This early Lustron Westchester Deluxe model (02) is identified by its two pairs of small square windows on the Arthur Avenue side. The longer main facade is oriented to Van Buren Street. The tidy little house, built on a concrete slab, retains its original dimensions with no additions to the structure. Although the roof has been painted white, it still has its original Lustron tiles as well as its 2-by-2-foot Surf Blue color panels and contrasting white gable ends. It even has its two zigzag down drains, one at the corner of the notched front porch and the other in the opposite corner. Although within the tripartite windows the side casement windows have been exchanged for double-hung windows with X-shaped muntins, they retain their original proportion of a larger center window. They also retain their window surrounds, albeit painted bright white. A pleasingly proportioned white decorative fence that is only as tall as the base of the front windows has been installed.

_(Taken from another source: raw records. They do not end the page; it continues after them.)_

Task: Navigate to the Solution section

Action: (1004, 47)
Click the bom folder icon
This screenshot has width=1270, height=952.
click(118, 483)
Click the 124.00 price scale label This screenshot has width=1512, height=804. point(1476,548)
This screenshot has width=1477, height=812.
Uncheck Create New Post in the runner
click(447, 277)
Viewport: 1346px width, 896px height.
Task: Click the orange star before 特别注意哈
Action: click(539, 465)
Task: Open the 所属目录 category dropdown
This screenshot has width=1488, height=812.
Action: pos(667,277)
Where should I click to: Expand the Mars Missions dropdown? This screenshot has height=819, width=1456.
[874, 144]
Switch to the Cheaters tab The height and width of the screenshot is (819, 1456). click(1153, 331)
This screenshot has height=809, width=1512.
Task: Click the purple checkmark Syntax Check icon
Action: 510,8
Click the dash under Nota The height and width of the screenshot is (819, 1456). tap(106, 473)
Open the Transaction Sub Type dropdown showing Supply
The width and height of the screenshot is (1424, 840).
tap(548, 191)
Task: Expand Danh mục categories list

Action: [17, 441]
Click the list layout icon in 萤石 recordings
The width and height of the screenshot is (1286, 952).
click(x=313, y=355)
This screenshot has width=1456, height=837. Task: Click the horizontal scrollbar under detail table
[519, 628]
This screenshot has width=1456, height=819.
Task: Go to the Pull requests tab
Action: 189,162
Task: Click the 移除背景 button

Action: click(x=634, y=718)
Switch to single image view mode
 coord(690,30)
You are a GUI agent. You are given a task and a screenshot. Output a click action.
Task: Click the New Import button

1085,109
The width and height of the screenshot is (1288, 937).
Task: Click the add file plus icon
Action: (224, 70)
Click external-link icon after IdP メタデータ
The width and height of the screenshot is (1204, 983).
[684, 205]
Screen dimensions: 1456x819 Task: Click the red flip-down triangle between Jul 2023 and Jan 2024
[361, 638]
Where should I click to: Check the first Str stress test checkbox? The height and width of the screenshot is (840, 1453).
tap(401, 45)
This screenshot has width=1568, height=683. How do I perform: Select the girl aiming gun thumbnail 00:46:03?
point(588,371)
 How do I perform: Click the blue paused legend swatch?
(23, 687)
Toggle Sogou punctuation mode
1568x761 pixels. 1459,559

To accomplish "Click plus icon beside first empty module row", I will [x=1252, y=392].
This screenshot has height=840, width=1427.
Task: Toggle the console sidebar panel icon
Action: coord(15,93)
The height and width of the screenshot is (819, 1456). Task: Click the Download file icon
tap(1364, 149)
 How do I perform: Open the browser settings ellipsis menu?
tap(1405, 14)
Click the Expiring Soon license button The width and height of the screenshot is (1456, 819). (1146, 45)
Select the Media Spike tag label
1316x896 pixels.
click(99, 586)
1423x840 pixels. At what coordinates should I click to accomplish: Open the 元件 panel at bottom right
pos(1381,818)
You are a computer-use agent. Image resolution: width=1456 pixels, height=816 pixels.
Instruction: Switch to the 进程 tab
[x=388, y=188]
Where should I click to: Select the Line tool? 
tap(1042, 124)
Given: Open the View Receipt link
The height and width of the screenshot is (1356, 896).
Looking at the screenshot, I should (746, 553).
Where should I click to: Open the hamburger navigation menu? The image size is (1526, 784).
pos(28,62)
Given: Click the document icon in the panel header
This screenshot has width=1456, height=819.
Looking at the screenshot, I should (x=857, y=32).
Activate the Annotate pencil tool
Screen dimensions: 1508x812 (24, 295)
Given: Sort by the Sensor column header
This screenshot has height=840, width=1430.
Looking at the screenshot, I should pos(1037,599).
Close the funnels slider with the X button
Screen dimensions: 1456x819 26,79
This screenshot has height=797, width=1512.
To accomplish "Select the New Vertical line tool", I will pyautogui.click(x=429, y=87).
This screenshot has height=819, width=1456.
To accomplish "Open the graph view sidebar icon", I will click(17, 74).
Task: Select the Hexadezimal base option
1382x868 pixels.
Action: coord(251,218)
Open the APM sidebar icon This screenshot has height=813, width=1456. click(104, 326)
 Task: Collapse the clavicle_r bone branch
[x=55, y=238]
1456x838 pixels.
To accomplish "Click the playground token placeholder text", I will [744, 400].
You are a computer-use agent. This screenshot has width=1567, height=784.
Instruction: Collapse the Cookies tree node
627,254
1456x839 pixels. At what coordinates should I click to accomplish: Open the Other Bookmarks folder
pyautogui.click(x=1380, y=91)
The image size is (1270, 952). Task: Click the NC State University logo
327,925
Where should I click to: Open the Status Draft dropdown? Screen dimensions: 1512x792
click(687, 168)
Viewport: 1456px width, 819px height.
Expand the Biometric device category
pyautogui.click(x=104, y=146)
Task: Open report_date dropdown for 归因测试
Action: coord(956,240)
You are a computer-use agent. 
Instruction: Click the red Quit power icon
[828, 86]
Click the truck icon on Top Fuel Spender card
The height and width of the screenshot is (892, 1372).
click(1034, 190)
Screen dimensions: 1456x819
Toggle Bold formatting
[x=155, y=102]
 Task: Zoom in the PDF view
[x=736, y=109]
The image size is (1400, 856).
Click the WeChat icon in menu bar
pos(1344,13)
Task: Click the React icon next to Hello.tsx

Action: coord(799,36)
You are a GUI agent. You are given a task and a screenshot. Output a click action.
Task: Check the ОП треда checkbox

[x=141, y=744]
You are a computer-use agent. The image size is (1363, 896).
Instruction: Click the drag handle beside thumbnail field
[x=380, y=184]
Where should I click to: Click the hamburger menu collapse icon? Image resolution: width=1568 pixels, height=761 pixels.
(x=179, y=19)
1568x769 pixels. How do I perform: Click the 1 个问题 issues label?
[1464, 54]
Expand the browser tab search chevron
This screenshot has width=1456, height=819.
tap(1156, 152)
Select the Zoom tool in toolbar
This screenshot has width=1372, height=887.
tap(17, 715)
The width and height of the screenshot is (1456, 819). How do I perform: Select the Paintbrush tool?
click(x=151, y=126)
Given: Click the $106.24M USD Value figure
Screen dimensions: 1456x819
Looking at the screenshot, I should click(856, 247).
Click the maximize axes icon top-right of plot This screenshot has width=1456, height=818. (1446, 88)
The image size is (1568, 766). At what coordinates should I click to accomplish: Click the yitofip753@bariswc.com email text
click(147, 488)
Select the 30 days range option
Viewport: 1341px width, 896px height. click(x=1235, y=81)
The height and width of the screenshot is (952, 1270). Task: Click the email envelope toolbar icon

Over the kitchen door in the back, a period appropriate and sympathetically-scaled awning has also been added.
References
Fetters, Thomas T. The Lustron Home: The History of a Postwar Prefabricated Housing Experiment. Jefferson, NC: McFarland and Company, 2002.
Jandl, H. Ward. “Lustron: The All-Metal Dream House.” In Yesterday’s Houses of Tomorrow: Innovative American Homes, 1850 to 1950, 183–199. Washington D.C.: Preservation Press, 1991.